By Jason Fontelieu
With a lackluster premise, a star-studded cast kept from reaching their potential and an inconsistent plot, the Netflix original film Like Father was doomed from the get-go.
Kristen Bell stars as Rachel, a woman left at the altar because of her workaholic habits and major addiction to her smartphone. And because that’s not enough, Rachel’s estranged father Harry (Kelsey Grammer) shows up at the wedding after being absent for 26 years.
After the ceremony, the two reunite for a night-long bender, and by the end, they somehow end up on the cruise ship meant for Rachel’s honeymoon for a vacation filled with heartbreak, redemption and most importantly, karaoke.
Anyone familiar with Bell’s work on NBC’s The Good Place or the film Bad Moms is attuned to her chipper brand of dark humor. But the film stunts Bell’s comedic abilities, and her humor feels purposefully restricted — not great for a film in desperate need of some laughs.

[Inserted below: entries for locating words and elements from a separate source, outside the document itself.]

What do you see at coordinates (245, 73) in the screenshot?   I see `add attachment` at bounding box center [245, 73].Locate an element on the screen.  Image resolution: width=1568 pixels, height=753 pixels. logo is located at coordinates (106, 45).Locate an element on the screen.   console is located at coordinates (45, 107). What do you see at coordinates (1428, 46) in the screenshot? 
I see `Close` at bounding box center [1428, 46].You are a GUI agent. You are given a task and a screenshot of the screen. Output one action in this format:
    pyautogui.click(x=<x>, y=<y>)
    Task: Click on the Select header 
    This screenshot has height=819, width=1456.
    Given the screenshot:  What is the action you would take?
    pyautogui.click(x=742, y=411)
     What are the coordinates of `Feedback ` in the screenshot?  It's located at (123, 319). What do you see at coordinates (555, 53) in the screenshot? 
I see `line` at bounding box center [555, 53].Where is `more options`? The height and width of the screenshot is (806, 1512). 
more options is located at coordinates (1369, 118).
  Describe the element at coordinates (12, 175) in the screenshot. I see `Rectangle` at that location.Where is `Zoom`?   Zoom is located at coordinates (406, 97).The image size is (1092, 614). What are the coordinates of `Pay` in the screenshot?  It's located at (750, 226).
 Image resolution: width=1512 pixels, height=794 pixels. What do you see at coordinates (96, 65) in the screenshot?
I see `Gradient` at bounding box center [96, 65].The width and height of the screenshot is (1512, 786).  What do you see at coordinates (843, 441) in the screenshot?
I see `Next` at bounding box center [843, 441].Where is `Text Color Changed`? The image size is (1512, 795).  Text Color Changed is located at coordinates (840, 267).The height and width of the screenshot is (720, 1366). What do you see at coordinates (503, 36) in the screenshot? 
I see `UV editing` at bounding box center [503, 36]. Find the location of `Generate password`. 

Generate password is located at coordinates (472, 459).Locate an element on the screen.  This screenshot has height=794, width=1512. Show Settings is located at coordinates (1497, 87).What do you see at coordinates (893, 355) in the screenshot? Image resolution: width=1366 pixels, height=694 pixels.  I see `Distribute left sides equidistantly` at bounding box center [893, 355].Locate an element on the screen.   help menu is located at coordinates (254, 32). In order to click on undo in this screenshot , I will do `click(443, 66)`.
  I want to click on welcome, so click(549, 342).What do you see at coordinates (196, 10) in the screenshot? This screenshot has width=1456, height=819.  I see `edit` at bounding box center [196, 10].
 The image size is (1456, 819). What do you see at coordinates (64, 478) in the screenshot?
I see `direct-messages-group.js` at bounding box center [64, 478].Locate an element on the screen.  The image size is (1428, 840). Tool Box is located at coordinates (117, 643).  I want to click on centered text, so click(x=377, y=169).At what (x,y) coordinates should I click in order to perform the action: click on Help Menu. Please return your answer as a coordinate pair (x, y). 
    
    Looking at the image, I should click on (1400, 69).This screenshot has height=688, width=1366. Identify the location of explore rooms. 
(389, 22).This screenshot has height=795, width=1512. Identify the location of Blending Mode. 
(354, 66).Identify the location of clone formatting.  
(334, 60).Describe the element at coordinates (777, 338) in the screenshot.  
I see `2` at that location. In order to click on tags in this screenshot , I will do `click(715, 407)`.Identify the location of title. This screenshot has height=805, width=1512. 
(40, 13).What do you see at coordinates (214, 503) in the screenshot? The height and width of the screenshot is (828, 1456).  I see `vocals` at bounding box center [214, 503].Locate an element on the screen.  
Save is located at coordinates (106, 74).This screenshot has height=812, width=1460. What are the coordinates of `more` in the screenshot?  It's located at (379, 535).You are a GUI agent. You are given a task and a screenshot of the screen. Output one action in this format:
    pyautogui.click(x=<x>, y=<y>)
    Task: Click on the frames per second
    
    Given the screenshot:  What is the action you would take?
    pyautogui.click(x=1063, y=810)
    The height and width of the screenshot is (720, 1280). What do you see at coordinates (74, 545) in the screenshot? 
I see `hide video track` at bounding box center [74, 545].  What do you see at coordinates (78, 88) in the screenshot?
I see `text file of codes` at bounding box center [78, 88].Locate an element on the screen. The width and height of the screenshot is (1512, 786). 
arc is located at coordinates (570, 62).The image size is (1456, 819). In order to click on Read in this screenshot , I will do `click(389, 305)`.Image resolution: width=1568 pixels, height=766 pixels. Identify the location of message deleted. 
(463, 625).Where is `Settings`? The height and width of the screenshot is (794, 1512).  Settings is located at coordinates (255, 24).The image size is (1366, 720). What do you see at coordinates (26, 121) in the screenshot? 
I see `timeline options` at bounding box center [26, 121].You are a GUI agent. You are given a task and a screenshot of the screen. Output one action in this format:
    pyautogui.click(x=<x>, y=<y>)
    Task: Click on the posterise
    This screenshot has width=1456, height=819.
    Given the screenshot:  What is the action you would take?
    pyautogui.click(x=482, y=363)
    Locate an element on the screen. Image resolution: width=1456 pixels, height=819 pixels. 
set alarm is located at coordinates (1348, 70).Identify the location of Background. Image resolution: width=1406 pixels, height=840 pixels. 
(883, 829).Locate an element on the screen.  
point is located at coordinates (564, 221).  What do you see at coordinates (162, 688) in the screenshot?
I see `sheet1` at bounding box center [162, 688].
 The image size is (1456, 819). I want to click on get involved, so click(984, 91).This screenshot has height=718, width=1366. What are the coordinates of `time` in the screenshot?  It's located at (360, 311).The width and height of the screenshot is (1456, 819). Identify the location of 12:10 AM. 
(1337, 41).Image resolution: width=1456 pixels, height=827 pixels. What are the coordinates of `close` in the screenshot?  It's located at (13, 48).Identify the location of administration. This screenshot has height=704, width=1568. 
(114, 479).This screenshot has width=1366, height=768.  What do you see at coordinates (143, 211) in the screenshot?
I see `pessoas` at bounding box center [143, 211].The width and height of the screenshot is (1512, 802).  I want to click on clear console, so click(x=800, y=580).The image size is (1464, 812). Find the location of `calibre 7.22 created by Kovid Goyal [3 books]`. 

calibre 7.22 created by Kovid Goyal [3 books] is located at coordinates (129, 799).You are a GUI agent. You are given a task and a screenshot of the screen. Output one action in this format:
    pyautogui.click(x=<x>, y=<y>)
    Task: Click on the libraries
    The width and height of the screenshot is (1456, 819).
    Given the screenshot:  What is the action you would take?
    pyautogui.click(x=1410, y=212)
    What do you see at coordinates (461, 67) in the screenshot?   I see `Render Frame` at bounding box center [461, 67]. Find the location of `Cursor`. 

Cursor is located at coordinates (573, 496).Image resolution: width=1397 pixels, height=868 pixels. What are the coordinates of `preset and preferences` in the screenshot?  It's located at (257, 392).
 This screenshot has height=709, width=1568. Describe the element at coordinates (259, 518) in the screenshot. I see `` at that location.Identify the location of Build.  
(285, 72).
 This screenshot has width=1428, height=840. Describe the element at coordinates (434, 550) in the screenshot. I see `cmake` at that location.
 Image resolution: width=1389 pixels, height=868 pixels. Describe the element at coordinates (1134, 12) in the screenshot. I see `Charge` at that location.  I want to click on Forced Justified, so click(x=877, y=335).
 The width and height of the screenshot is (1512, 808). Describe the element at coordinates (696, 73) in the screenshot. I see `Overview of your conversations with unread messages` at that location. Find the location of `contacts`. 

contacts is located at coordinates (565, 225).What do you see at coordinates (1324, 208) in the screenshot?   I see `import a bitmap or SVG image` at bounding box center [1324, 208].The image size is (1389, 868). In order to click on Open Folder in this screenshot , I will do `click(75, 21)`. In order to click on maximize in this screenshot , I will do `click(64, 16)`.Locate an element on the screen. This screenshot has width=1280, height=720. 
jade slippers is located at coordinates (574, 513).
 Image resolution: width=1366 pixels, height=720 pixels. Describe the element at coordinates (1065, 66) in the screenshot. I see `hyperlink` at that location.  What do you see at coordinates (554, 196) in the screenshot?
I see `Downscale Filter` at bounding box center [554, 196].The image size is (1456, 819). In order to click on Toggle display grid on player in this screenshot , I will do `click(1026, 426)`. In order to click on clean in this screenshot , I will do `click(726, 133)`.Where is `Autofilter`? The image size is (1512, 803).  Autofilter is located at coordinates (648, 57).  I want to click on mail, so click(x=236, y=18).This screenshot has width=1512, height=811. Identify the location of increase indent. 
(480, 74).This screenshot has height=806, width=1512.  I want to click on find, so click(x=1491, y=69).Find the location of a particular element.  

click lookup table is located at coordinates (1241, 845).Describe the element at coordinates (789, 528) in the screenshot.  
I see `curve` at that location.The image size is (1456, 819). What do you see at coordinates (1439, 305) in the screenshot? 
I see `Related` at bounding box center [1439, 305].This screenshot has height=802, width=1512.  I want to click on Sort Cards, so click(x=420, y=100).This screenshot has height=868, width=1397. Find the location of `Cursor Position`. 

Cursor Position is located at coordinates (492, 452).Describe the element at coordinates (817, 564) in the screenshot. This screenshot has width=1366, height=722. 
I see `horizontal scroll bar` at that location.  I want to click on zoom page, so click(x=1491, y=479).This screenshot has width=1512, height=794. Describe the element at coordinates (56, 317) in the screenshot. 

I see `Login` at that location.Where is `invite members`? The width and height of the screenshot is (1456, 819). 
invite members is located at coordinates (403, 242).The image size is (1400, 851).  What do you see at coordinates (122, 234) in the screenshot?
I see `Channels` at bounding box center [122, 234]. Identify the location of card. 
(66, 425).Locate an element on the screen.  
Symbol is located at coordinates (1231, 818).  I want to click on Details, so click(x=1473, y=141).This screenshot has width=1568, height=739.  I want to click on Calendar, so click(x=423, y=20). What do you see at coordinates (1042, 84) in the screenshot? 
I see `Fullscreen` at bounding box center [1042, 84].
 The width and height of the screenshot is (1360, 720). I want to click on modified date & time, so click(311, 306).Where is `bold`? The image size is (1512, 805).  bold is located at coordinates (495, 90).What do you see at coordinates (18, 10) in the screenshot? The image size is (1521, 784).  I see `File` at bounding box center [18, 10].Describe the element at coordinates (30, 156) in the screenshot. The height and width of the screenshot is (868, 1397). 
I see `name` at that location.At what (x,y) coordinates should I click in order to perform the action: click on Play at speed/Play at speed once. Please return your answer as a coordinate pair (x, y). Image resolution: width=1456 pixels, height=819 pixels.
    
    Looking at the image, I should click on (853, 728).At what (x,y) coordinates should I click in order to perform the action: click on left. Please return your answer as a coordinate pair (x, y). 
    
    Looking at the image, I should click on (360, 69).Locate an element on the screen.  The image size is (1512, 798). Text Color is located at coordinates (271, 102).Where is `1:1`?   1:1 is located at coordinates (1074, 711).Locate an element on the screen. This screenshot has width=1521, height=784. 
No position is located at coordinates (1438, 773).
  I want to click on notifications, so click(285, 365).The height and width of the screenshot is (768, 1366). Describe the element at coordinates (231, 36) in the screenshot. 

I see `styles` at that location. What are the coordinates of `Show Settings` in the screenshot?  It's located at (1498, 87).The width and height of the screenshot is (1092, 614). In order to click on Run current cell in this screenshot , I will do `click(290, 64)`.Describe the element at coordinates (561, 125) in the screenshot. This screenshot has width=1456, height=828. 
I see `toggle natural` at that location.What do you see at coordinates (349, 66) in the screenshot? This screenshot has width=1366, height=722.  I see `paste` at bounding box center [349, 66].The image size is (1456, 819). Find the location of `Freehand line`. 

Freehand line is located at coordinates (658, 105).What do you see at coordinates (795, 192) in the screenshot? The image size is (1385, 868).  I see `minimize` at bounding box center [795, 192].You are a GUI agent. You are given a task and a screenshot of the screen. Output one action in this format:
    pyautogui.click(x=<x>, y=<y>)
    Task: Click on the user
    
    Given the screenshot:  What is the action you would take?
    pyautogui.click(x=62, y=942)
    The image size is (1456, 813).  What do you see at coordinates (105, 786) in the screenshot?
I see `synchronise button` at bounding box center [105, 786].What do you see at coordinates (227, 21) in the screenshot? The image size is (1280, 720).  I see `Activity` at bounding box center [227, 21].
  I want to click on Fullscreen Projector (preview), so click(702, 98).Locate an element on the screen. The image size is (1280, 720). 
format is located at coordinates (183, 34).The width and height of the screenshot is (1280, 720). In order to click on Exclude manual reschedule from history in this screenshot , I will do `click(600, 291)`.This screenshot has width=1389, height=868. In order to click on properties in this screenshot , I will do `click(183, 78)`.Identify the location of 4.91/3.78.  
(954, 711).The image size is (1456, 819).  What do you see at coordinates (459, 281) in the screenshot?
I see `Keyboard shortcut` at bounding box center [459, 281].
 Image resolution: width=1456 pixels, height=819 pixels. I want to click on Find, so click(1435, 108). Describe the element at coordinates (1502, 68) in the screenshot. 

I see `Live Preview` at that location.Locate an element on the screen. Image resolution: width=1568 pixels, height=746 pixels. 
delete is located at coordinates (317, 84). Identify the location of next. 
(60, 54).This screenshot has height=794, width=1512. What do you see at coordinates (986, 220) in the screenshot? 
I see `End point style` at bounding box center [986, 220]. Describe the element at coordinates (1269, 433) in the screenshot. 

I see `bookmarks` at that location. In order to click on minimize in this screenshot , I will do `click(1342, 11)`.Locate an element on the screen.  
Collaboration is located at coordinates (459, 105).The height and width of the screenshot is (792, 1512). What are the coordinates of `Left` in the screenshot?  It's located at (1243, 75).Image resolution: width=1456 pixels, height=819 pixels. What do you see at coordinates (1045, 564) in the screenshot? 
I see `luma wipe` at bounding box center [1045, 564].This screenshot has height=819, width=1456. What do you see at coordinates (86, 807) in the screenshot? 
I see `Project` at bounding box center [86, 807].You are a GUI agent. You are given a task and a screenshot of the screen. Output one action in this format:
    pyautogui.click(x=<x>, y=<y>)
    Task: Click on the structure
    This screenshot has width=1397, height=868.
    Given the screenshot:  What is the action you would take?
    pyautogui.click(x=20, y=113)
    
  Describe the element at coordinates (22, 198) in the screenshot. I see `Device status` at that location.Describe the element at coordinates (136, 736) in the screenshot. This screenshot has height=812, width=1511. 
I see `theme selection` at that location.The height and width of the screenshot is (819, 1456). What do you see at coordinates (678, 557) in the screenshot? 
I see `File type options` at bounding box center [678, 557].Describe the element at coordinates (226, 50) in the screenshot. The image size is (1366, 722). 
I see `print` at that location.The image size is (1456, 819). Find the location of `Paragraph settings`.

Many of Like Father‘s gags are executed by forgettable minor characters, leaving viewers unsatisfied. Even an appearance by comedic genius Seth Rogen as an overseas rebound for Bell fails to deliver a chuckle.
At times, it’s frustrating how little is revealed about Grammer’s character and his life after leaving Rachel and her mother. His motives for coming back into Rachel’s life are enigmatic for much of the movie — which is confusing, since it’s entirely about his newly re-discovered relationship with his estranged daughter
Like Father focuses mainly on the relationship between Rachel and her father, and the mending of their relationship after so much time apart. But their relationship takes far too long to develop and leaves both characters unlikable for much of the film. Sure, by the end, both characters are fully developed, but the delay in character development and plot movement bores the viewer.
The quality cinematography provides one reason to keep watching. With the pristine shots of the luxurious amenities of the cruise ship and the flora and fauna of the Jamaican jungle, an air of professionalism was much appreciated.
While this film’s bittersweet ending tugs at heartstrings, viewers can’t help but continuously check the runtime throughout the movie to see how much more they have to put up with until they get there. Like Father does have its bright spots — like a hilarious game show sketch where Bell and Grammer must pose as honeymooners — but those are few and far between, leaving the film to come off as a slow-moving disappointment.